**Materiale estratto**
══════

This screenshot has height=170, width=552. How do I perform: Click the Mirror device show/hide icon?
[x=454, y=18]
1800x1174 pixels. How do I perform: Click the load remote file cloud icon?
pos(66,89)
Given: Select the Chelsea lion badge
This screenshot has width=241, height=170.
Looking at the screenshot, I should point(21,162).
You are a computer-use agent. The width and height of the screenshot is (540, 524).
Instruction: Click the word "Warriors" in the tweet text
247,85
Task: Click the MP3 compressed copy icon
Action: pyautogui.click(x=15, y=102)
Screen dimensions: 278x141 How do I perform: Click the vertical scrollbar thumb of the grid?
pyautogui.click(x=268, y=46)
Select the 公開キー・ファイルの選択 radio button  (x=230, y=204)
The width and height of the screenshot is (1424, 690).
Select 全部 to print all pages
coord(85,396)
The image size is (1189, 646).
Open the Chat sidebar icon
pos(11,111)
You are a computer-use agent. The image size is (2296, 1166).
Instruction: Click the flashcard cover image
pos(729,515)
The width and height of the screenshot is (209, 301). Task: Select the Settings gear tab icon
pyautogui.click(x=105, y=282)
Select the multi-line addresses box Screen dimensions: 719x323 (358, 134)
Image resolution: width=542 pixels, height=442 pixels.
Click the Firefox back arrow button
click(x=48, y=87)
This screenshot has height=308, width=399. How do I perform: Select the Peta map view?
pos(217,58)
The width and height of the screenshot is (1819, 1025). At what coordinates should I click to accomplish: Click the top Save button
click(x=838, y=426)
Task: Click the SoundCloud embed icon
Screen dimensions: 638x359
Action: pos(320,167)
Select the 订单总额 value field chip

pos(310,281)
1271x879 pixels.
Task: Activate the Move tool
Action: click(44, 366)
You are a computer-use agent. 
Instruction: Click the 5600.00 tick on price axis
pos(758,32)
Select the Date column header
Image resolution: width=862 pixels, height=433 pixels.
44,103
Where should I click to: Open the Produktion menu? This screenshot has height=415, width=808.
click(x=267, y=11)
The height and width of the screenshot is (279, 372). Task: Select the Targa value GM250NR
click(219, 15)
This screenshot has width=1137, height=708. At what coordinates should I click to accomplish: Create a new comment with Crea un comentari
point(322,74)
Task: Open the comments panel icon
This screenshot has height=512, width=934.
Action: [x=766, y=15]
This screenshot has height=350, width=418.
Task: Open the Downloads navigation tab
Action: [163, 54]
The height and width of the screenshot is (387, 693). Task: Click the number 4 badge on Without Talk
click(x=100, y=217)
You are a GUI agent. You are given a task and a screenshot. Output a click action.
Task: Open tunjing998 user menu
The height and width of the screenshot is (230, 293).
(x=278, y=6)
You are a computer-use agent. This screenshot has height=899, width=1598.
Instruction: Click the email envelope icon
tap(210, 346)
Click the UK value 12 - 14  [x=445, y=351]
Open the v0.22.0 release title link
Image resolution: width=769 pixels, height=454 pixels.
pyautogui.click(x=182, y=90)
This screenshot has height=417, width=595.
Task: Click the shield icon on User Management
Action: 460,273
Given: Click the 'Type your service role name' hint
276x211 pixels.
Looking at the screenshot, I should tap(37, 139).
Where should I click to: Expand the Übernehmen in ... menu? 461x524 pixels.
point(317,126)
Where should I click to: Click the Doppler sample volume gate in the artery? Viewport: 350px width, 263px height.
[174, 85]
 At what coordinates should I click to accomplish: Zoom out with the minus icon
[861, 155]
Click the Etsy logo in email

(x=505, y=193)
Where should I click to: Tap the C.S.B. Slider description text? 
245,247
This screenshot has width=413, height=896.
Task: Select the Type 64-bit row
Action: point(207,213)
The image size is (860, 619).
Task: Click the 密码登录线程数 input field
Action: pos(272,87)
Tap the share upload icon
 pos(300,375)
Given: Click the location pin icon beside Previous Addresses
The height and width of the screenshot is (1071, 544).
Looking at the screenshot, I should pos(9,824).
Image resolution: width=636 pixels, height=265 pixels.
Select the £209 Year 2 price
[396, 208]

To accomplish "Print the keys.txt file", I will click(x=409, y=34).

══════

**Descrizione del problema**
Riporta testualmente le righe dei record comprese tra quella che contiene "Screen dimensions: 278x141" e quella che contiene "(x=278, y=6)", entrambe incluse.

**Soluzione dell'esercizio**
Screen dimensions: 278x141 How do I perform: Click the vertical scrollbar thumb of the grid?
pyautogui.click(x=268, y=46)
Select the 公開キー・ファイルの選択 radio button  (x=230, y=204)
The width and height of the screenshot is (1424, 690).
Select 全部 to print all pages
coord(85,396)
The image size is (1189, 646).
Open the Chat sidebar icon
pos(11,111)
You are a computer-use agent. The image size is (2296, 1166).
Instruction: Click the flashcard cover image
pos(729,515)
The width and height of the screenshot is (209, 301). Task: Select the Settings gear tab icon
pyautogui.click(x=105, y=282)
Select the multi-line addresses box Screen dimensions: 719x323 (358, 134)
Image resolution: width=542 pixels, height=442 pixels.
Click the Firefox back arrow button
click(x=48, y=87)
This screenshot has height=308, width=399. How do I perform: Select the Peta map view?
pos(217,58)
The width and height of the screenshot is (1819, 1025). At what coordinates should I click to accomplish: Click the top Save button
click(x=838, y=426)
Task: Click the SoundCloud embed icon
Screen dimensions: 638x359
Action: pos(320,167)
Select the 订单总额 value field chip

pos(310,281)
1271x879 pixels.
Task: Activate the Move tool
Action: click(44, 366)
You are a computer-use agent. 
Instruction: Click the 5600.00 tick on price axis
pos(758,32)
Select the Date column header
Image resolution: width=862 pixels, height=433 pixels.
44,103
Where should I click to: Open the Produktion menu? This screenshot has height=415, width=808.
click(x=267, y=11)
The height and width of the screenshot is (279, 372). Task: Select the Targa value GM250NR
click(219, 15)
This screenshot has width=1137, height=708. At what coordinates should I click to accomplish: Create a new comment with Crea un comentari
point(322,74)
Task: Open the comments panel icon
This screenshot has height=512, width=934.
Action: [x=766, y=15]
This screenshot has height=350, width=418.
Task: Open the Downloads navigation tab
Action: [163, 54]
The height and width of the screenshot is (387, 693). Task: Click the number 4 badge on Without Talk
click(x=100, y=217)
You are a GUI agent. You are given a task and a screenshot. Output a click action.
Task: Open tunjing998 user menu
The height and width of the screenshot is (230, 293).
(x=278, y=6)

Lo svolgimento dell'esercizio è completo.